* [EXERCISE DESCRIPTION]: Print the data that follows again, keeping every line exact.

(Data entries)
--- START ---
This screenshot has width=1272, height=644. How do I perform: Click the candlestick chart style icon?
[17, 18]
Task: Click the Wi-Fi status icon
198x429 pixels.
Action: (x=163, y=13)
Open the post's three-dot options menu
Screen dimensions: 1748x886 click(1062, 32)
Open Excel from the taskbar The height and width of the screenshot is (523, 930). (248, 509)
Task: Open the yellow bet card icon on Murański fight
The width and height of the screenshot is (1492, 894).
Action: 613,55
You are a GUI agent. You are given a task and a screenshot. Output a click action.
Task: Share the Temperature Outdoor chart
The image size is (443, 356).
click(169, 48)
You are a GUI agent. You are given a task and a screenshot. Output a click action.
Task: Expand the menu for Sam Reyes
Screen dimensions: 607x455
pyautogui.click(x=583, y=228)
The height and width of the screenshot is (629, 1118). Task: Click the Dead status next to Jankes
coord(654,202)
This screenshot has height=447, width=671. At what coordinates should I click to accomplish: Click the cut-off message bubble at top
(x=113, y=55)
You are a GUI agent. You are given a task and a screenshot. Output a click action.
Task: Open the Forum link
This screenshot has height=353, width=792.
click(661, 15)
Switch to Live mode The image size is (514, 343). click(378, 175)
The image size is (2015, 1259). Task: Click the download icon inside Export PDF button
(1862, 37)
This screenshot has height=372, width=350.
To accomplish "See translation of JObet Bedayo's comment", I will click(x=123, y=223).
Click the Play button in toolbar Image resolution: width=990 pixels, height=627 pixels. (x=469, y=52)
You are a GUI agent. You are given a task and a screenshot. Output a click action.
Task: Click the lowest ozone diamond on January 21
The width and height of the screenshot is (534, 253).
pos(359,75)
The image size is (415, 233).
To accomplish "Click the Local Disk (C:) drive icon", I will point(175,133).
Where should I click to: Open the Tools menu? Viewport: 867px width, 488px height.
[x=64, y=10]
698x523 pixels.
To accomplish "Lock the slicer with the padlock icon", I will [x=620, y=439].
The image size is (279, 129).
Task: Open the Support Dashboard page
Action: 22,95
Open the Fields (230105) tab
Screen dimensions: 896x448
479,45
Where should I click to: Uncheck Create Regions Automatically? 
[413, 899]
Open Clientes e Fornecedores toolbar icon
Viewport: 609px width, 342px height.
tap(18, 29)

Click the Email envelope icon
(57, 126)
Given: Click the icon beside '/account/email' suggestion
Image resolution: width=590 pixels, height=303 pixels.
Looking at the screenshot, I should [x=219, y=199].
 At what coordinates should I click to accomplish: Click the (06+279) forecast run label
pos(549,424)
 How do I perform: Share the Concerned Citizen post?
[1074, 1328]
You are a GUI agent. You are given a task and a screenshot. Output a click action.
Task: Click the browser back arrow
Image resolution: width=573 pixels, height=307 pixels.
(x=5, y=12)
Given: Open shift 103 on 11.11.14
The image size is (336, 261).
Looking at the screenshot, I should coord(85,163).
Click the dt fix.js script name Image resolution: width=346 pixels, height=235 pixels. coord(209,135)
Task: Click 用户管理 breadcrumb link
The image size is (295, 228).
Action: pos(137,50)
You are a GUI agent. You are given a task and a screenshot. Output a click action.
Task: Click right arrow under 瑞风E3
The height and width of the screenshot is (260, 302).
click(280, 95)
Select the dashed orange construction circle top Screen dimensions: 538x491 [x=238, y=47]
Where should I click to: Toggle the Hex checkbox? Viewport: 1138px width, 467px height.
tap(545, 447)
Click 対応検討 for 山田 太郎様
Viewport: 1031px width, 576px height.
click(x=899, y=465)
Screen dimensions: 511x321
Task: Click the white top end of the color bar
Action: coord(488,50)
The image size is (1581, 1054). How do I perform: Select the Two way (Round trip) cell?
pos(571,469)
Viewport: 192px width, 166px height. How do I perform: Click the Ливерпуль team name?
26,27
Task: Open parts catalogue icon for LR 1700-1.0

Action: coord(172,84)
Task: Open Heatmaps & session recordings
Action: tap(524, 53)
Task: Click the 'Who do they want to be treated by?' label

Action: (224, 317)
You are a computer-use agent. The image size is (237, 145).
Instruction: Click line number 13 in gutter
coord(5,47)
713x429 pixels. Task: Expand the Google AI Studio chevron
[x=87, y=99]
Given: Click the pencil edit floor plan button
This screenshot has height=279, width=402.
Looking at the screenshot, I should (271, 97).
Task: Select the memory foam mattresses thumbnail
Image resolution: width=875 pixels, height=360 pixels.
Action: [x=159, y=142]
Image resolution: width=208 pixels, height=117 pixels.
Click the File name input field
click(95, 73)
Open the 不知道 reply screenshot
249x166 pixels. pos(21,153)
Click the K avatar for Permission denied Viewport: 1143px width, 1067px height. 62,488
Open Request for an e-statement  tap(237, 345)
--- END ---
* [ANSWER FOR THE TASK]:
This screenshot has width=1272, height=644. How do I perform: Click the candlestick chart style icon?
[17, 18]
Task: Click the Wi-Fi status icon
198x429 pixels.
Action: (x=163, y=13)
Open the post's three-dot options menu
Screen dimensions: 1748x886 click(1062, 32)
Open Excel from the taskbar The height and width of the screenshot is (523, 930). (248, 509)
Task: Open the yellow bet card icon on Murański fight
The width and height of the screenshot is (1492, 894).
Action: 613,55
You are a GUI agent. You are given a task and a screenshot. Output a click action.
Task: Share the Temperature Outdoor chart
The image size is (443, 356).
click(169, 48)
You are a GUI agent. You are given a task and a screenshot. Output a click action.
Task: Expand the menu for Sam Reyes
Screen dimensions: 607x455
pyautogui.click(x=583, y=228)
The height and width of the screenshot is (629, 1118). Task: Click the Dead status next to Jankes
coord(654,202)
This screenshot has height=447, width=671. At what coordinates should I click to accomplish: Click the cut-off message bubble at top
(x=113, y=55)
You are a GUI agent. You are given a task and a screenshot. Output a click action.
Task: Open the Forum link
This screenshot has height=353, width=792.
click(661, 15)
Switch to Live mode The image size is (514, 343). click(378, 175)
The image size is (2015, 1259). Task: Click the download icon inside Export PDF button
(1862, 37)
This screenshot has height=372, width=350.
To accomplish "See translation of JObet Bedayo's comment", I will click(x=123, y=223).
Click the Play button in toolbar Image resolution: width=990 pixels, height=627 pixels. (x=469, y=52)
You are a GUI agent. You are given a task and a screenshot. Output a click action.
Task: Click the lowest ozone diamond on January 21
The width and height of the screenshot is (534, 253).
pos(359,75)
The image size is (415, 233).
To accomplish "Click the Local Disk (C:) drive icon", I will point(175,133).
Where should I click to: Open the Tools menu? Viewport: 867px width, 488px height.
[x=64, y=10]
698x523 pixels.
To accomplish "Lock the slicer with the padlock icon", I will [x=620, y=439].
The image size is (279, 129).
Task: Open the Support Dashboard page
Action: 22,95
Open the Fields (230105) tab
Screen dimensions: 896x448
479,45
Where should I click to: Uncheck Create Regions Automatically? 
[413, 899]
Open Clientes e Fornecedores toolbar icon
Viewport: 609px width, 342px height.
tap(18, 29)

Click the Email envelope icon
(57, 126)
Given: Click the icon beside '/account/email' suggestion
Image resolution: width=590 pixels, height=303 pixels.
Looking at the screenshot, I should [x=219, y=199].
 At what coordinates should I click to accomplish: Click the (06+279) forecast run label
pos(549,424)
 How do I perform: Share the Concerned Citizen post?
[1074, 1328]
You are a GUI agent. You are given a task and a screenshot. Output a click action.
Task: Click the browser back arrow
Image resolution: width=573 pixels, height=307 pixels.
(x=5, y=12)
Given: Open shift 103 on 11.11.14
The image size is (336, 261).
Looking at the screenshot, I should coord(85,163).
Click the dt fix.js script name Image resolution: width=346 pixels, height=235 pixels. coord(209,135)
Task: Click 用户管理 breadcrumb link
The image size is (295, 228).
Action: pos(137,50)
You are a GUI agent. You are given a task and a screenshot. Output a click action.
Task: Click right arrow under 瑞风E3
The height and width of the screenshot is (260, 302).
click(280, 95)
Select the dashed orange construction circle top Screen dimensions: 538x491 [x=238, y=47]
Where should I click to: Toggle the Hex checkbox? Viewport: 1138px width, 467px height.
tap(545, 447)
Click 対応検討 for 山田 太郎様
Viewport: 1031px width, 576px height.
click(x=899, y=465)
Screen dimensions: 511x321
Task: Click the white top end of the color bar
Action: coord(488,50)
The image size is (1581, 1054). How do I perform: Select the Two way (Round trip) cell?
pos(571,469)
Viewport: 192px width, 166px height. How do I perform: Click the Ливерпуль team name?
26,27
Task: Open parts catalogue icon for LR 1700-1.0

Action: coord(172,84)
Task: Open Heatmaps & session recordings
Action: tap(524, 53)
Task: Click the 'Who do they want to be treated by?' label

Action: (224, 317)
You are a computer-use agent. The image size is (237, 145).
Instruction: Click line number 13 in gutter
coord(5,47)
713x429 pixels. Task: Expand the Google AI Studio chevron
[x=87, y=99]
Given: Click the pencil edit floor plan button
This screenshot has height=279, width=402.
Looking at the screenshot, I should (271, 97).
Task: Select the memory foam mattresses thumbnail
Image resolution: width=875 pixels, height=360 pixels.
Action: [x=159, y=142]
Image resolution: width=208 pixels, height=117 pixels.
Click the File name input field
click(95, 73)
Open the 不知道 reply screenshot
249x166 pixels. pos(21,153)
Click the K avatar for Permission denied Viewport: 1143px width, 1067px height. 62,488
Open Request for an e-statement  tap(237, 345)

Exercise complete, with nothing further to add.